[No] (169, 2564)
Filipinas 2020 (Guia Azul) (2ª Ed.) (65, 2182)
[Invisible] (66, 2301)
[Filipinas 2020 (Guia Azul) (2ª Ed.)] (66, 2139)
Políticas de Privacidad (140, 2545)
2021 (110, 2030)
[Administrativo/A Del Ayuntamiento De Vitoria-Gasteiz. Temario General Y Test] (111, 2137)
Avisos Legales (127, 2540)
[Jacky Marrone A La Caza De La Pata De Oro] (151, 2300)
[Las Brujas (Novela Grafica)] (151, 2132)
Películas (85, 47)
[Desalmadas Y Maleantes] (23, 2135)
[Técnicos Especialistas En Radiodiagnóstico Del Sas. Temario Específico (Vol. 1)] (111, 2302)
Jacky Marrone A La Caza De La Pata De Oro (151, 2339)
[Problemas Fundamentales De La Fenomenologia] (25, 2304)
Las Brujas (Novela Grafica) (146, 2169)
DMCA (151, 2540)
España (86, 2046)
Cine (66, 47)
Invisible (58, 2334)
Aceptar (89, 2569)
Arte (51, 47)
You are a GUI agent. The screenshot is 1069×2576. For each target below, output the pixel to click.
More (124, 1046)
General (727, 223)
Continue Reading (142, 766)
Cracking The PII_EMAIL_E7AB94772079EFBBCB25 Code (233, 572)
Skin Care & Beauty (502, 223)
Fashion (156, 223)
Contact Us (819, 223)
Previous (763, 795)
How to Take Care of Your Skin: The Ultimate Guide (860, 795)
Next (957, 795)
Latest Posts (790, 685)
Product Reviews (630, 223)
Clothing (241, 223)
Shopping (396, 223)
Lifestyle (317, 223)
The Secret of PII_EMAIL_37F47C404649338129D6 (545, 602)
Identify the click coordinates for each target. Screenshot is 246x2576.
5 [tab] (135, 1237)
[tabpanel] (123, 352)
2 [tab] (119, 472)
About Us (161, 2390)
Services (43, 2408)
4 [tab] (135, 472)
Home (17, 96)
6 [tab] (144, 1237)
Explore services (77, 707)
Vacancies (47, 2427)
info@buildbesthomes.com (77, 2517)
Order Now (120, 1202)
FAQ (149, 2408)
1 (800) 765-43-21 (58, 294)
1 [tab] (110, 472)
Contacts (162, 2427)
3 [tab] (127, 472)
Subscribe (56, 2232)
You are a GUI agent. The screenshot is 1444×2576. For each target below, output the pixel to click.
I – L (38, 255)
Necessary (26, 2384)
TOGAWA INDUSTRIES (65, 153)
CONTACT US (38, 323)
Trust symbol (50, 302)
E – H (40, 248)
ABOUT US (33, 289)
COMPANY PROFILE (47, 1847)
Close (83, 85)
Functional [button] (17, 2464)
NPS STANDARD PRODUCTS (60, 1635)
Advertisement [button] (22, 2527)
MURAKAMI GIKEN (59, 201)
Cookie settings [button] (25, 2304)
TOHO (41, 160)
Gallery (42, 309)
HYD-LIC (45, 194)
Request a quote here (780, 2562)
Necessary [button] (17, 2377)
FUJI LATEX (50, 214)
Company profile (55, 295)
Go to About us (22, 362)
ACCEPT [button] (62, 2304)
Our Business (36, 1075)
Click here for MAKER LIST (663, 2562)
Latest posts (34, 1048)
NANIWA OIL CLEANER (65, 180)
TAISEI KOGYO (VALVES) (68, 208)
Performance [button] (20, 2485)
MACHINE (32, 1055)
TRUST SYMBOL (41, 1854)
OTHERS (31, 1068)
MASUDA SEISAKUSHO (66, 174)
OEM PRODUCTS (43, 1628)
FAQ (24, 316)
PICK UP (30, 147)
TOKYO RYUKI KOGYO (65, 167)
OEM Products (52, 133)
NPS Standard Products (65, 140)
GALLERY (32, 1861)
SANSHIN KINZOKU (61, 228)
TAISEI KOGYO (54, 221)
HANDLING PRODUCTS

• _WHAT YOU ARE ASKED TO DO_
All lines in the listing above between the line with "General (727, 223)" and the line with "1 [tab] (110, 472)", inclusive, should be set down exactly, and no line outside that range.

• _RESPONSE TO THIS TASK_
General (727, 223)
Continue Reading (142, 766)
Cracking The PII_EMAIL_E7AB94772079EFBBCB25 Code (233, 572)
Skin Care & Beauty (502, 223)
Fashion (156, 223)
Contact Us (819, 223)
Previous (763, 795)
How to Take Care of Your Skin: The Ultimate Guide (860, 795)
Next (957, 795)
Latest Posts (790, 685)
Product Reviews (630, 223)
Clothing (241, 223)
Shopping (396, 223)
Lifestyle (317, 223)
The Secret of PII_EMAIL_37F47C404649338129D6 (545, 602)
Identify the click coordinates for each target. Screenshot is 246x2576.
5 [tab] (135, 1237)
[tabpanel] (123, 352)
2 [tab] (119, 472)
About Us (161, 2390)
Services (43, 2408)
4 [tab] (135, 472)
Home (17, 96)
6 [tab] (144, 1237)
Explore services (77, 707)
Vacancies (47, 2427)
info@buildbesthomes.com (77, 2517)
Order Now (120, 1202)
FAQ (149, 2408)
1 (800) 765-43-21 (58, 294)
1 [tab] (110, 472)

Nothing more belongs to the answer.